Kiedy doszli, w ciszy usiedli na skraju pomostu wpatrując się w taflę wody. Jednak Kornelia wiedziała, że to ona musi rozpocząć tą rozmowę, bo to ona zawaliła poprzednim razem.
-Chciałam cię przeprosić za moje zachowanie podczas naszej ostatniej rozmowy.-powiedziała cicho, bojąc się spojrzeć na chłopaka.  Natomiast ten od razu spojrzał się na dziewczynę z szokiem wymalowanym na twarzy.
-Przestań nie musisz mnie przepraszać, chyba każdego takie słowa by zaskoczyły, to była normalna reakcja.-powiedział, a na jego usta wkradł się mały uśmieszek. Dziewczyna dopiero teraz spojrzała się na chłopaka, a w jej głowie przewinęły się słowa przyjaciela „kto nie ryzykuje ten nie żyje”. Jednak nie wiedziała jak ma powiedzieć to co zamierzała. Kiedy chciała się już odzywać niespodziewanie ubiegł ją chłopak.
-Nawet nie wiesz jak się cieszę, że pomiędzy nami jest wszystko okej. Nie chciałbym stracić tak super przyjaciółki jak ty.-mówi z uśmiechem.
-Ja też się cieszę.-mówi starając się przybrać formę jak najbardziej pozytywną, co jest ciężkie, ponieważ strach przed wypowiedzeniem tego jednego zdania przeszywa ją całą.
-Ej coś się stało?-zapytał patrząc się prosto w jej oczy.
-Nie nic, tylko chciałabym wrócić do rozmowy z wczoraj, bo…-mówiła coraz ciszej jakby obawiając się, że ktoś ją jeszcze usłyszy.
-Przestań.-przerwał jej.-Nie musisz do tego wracać. Ja naprawdę rozumiem, że nie jesteś jeszcze gotowa i wolisz, żeby nasza relacja pozostała czysto przyjacielska.-powiedział z delikatnym uśmiechem, jednak gdzieś w głębi siebie czuł, że to co powiedział to nie do końca prawda. Pragnął czegoś więcej odkąd ją tylko poznał, ale nie chciał naciskać. Przecież co mu ze związku kiedy tylko jedna osoba miałaby być zadowolona, a druga miałaby się w nim „dusić”.
-Ale właśnie oto chodzi, że ja też chcę spróbować czegoś więcej.-powiedziała jeszcze ciszej, obserwując twarz chłopaka. Momentalnie wkradło się na nią zaskoczenie w związku z wypowiedzianymi słowami przez dziewczynę. Kiedy pierwszy szok minął, a zdolność mówienia powróciła zapytał się.
-Naprawdę chcesz ze mną być?-mówił równe cicho, nie dowierzając w to co usłyszał przed chwilą.
-Naprawdę,-odpowiedziała momentalnie, a on tylko tyle potrzebował, żeby pochwycić ją w swoje ramiona.

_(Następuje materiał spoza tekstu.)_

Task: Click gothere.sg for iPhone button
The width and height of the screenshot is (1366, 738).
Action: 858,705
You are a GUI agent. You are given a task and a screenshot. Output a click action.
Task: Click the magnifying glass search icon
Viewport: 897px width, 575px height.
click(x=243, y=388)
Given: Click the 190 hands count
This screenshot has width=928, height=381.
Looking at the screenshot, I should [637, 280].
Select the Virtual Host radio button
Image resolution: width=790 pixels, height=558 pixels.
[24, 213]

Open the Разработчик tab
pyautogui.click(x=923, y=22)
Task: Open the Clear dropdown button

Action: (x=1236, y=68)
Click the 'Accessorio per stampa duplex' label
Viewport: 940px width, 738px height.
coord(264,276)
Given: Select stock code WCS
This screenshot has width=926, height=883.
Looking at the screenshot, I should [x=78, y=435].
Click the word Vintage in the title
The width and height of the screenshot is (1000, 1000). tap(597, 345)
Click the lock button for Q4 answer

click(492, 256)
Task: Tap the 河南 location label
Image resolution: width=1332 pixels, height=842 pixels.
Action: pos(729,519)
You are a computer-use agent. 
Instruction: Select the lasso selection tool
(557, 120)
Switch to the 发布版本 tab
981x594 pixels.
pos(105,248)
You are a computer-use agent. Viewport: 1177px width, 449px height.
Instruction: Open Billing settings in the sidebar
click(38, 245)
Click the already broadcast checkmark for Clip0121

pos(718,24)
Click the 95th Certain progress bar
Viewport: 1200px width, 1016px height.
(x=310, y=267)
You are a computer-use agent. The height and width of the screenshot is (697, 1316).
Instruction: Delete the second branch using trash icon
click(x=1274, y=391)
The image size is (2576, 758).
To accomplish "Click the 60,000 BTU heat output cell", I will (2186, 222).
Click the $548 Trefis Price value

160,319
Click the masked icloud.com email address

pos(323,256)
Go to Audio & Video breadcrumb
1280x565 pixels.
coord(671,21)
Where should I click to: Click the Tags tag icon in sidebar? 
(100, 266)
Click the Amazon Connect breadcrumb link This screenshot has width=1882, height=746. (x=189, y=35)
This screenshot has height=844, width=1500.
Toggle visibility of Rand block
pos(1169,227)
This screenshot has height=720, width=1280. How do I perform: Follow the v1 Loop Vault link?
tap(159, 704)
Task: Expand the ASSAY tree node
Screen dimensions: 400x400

-Nawet nie wiesz jak się cieszę.-wyszeptał jej we włosy, ale na tyle głośno by usłyszała. Tkwili tak w swoich ramionach jeszcze jakiś czas. Żadne nie chciało wypuścić drugiej osoby ze swoich ramion. Tak naprawdę to dopiero teraz w pełni poczuli się szczęśliwi przy sobie. Kiedy w końcu oderwali się od siebie chłopak zaczął rozmowę.
-Masz jakieś plany na dalszą część dnia?-zapytał się z wielkim uśmiechem przyklejonym na twarz.
-W sumie to myślałam o całodniowym wylegiwaniu się na plaży.-zaśmiała się.
-O nie, nie. To jest zbyt nudne. Nie wytrzymam całego dnia wylegując się na plaży. Mam lepszy pomysł.-odpowiedział tajemniczo.
-Ah tak? Ciekawe jaki?-zaciekawienie wzięło górę.
-Pomyślałem, że skoro nie jesteśmy tu sami to może zrobimy…-nie zdążył dokończyć, bo ktoś wszedł mu w zdanie.
-Nie jesteśmy sami tak? Ja nie wiem jak ty, ale ja tu nikogo nie widzę.-zaczęła się z nim droczyć. Chłopak wybuchł śmiechem, a zaraz po nim także i dziewczyna.
-Dobra, a tak na poważnie to pomyślałem, że całą ekipą moglibyśmy iść na rowerki. Co ty na to księżniczko?-zapytał, ale nie usłyszał odpowiedzi. W głowie dziewczyny ciągle odtwarzało się te jedno słowo wypowiedziane przez jej chłopaka.-Korni zapytałem się ciebie o coś.-zaśmiał się machając jej ręką przed twarzą.
-Yyy przepraszam. Myślę, że to bardzo dobry pomysł.-odpowiedziała z uśmiechem.
-To co idziemy?-zapytał wystawiając rękę w stronę dziewczyny.
-Idziemy.-odpowiedziała chwytając jego dłoń.

****
Trzymajcie nowy rozdział z okazji mikołajek :)
Dzięki za wszystkie komentarze, naprawdę pomagają.
Dzięki nim wierzę, że warto jeszcze cokolwiek pisać, bo nie ukrywam zastanawiam się nad zawieszeniem tej historii.